第14話 水の国防衛戦 Ⅰ 三つ巴


 遂にやってきた。来る日。


 確定ではないが攻め込まれる確率が高い日だ。騎士の皆はピリピリと緊張感へ包まれる。


 門で辺りを見回していると一人ローブを纏った人がこちらへ走ってくる。あれは、恐らく偵察部隊の連絡係だ。ここに来たということは、攻めに来たということだろう。実際に姿が見えるまでは待機だ。

 どうやら土の国が来たみたいだ、予想通り。だとするとあと他にどこかから来るはずだが……。


 暫くすると反対側からもう一人。風の国が来たみたいだ。予定通りだが、土の兵が見えてきてしまう。


 仕方ないが、もう出撃を始める。風の国が来るまで時間稼ぎメインの体制で、到着を待つ。攻めに来てる土だが、それほどの突破力はない様に見える。逆に自陣じゃなくてもあの防御力という訳だ。おかげで進軍の速さは遅い。風の国もじきに追いつくだろう。

 噂をすれば正面から大軍が押し寄せてくる。あれが風の国だろうか? と言うか進むスピードが尋常じゃ無い。あれが支援魔法の力なのかな。動き回って切り刻んでるイメージ。至る所で渦が巻いてる。文字通り風になってる訳か。風の速さが想定外だがここまでは順調だ。そろそろ本陣の出番だ。

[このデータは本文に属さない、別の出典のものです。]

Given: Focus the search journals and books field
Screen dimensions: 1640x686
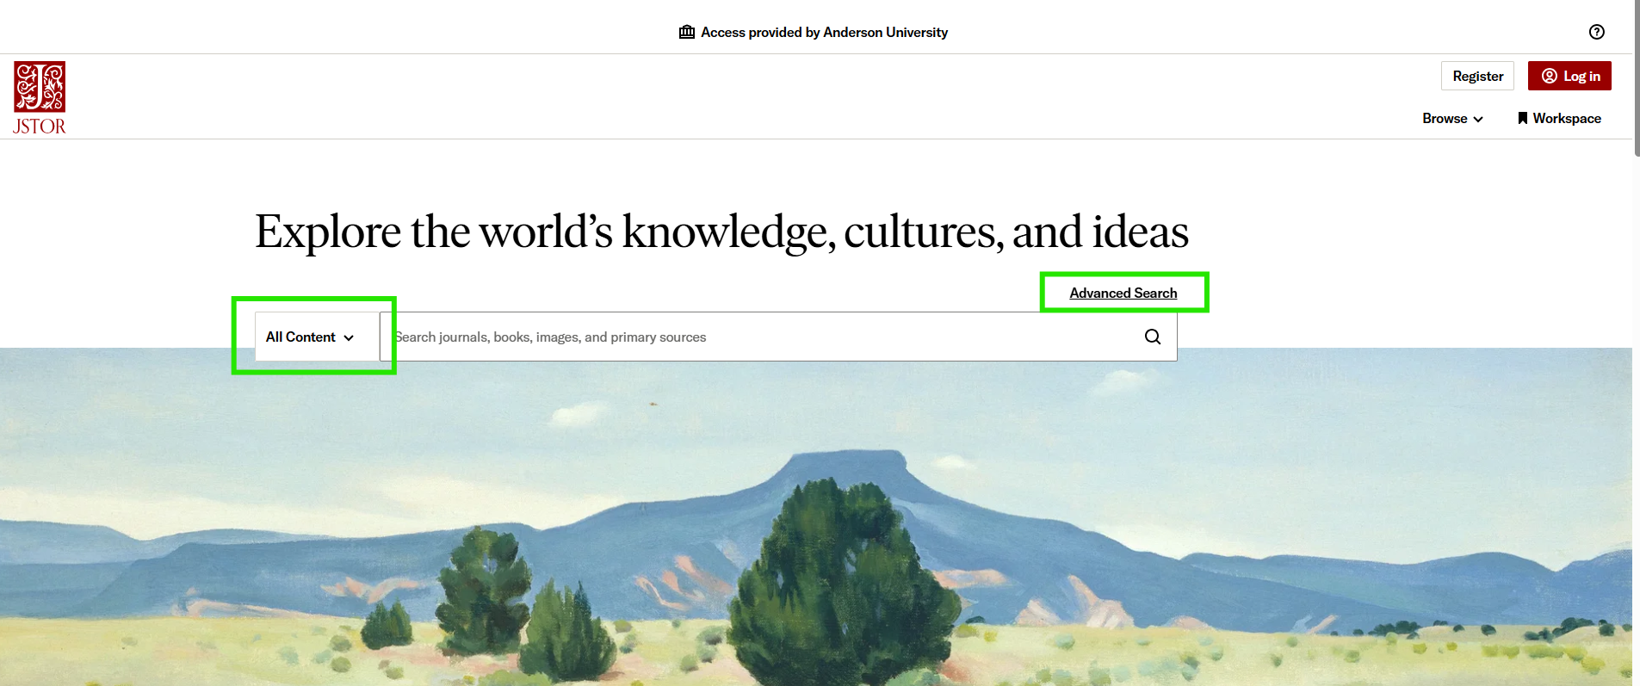Looking at the screenshot, I should pyautogui.click(x=758, y=337).
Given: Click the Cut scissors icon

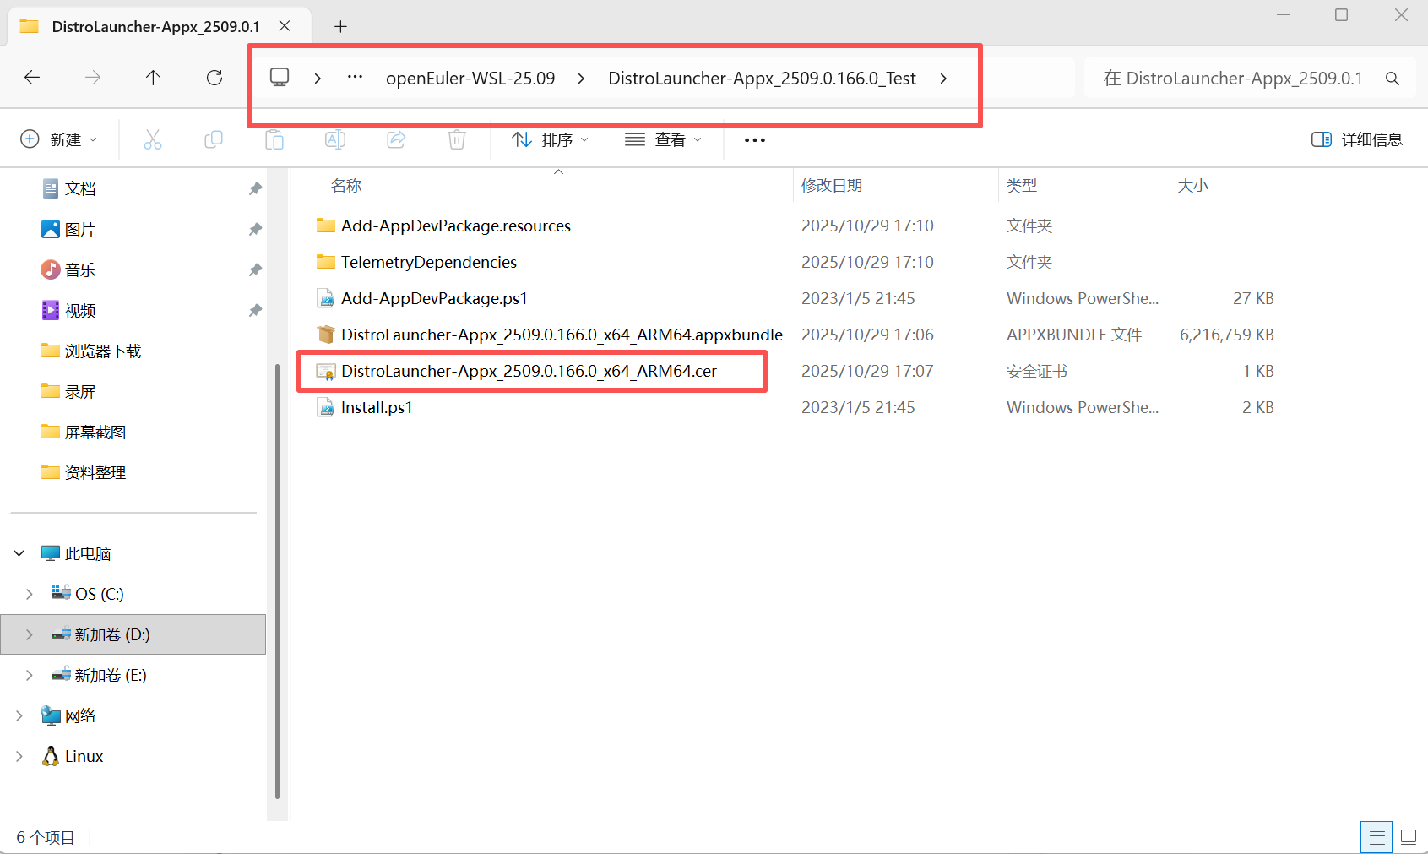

 俺が前に出て。注意をを引き付ける。嫌でも目に入るだろう。そこに氷魔法をありったり放り込む。前の矢の雨ならぬ氷槍の雨だ。この数は躱せない。障壁が発動する。


 ズザザザザザザザッ!!!


 とてつもない量の氷が辺りを埋め尽くす。これで大まかに蹴散らせた。、入れ代るように前衛兵が突撃する。同時に偵察部隊がかき回しに入った。戦況は混沌として、正直訳が分からない。だが、敵を正面にだけおいてあるから二国よりはやり易いはずだ。水の国を頂点に三角形になってる。


 風の方は何とかなっているけどやはり土の守りが硬い。意識を散らしにそちらへ向かう。剣士は無理だから弓兵や魔術師の方へ行く。 近づいたところでおれは人間を殺すことが出来るのか? 無理だ、出来る気がしない。なら邪魔をするのに専念しよう。

 風と土を混ぜて砂嵐みたいにして視界を奪おう。洗濯機の砂版を作る。大きさは適当な大きさに――。


 加減が上手く出来なくて、予想より大きくなってしまう。3m程の砂嵐は正面の弓兵へ投げつけられる。「うわぁ」とか「ぐわぁ」と悲鳴を上げながら3.4人巻き込んで吹き飛ばす。


 ――あれ、そういえば俺は水以外の魔法も割と使えているのでは? 全体的に使えるが全部平均的なのかな?


 にしてもこれはなかなか使いやすい。砂が目に入って戦いにくいし吹き飛ばせる。味方にだけは当てないように気を付けよう。


 もう一発、右方へ撃つが、吹き飛ばない。足取りこそ鈍ったがそれだけだ。

 もしかしてさっきのは俺が水魔法以外を使って驚いただけなの? これは実にマズいのでは? 焦りで集中力が途切れ、魔法が途切れてしまう。そこへ

「そこ、躱せよな!」

 氷がいくつも飛んでいく。足に刺さったり、弾かれたり様々だが一歩引いていく。

「ギル、お前っ!」

「フハハ、ワイは無敵や! 何でも掛かって来い!」

 その元気さに元気づけられる。そうだよ、お前はそれでいいんだ。


「風!敵将発見!」

「土にもいます! 気を付けて!」


 どうやら親玉さんが居るようだ。顔が分からないからどの人かわからないけど、腕の立つ人だろうから目立つはずだ。土の方にガヌさんとビウスさんが来る。それじゃ風にはファルテかな?


 ビウスさんは動きが軽やかだ、ひらりひらり躱してサッと一撃を入れる。いつも見ていた人とは別人にしか見えない。『柔と剛』まさしくあの二人を表すのにぴったりな言葉だと思う。その二人と互角以上に渡りあっている人物、ガヌさんと同等のガタイ、盾と剣。厳つい顔、あの人がリーダーなのか。大将は一体、誰なのか。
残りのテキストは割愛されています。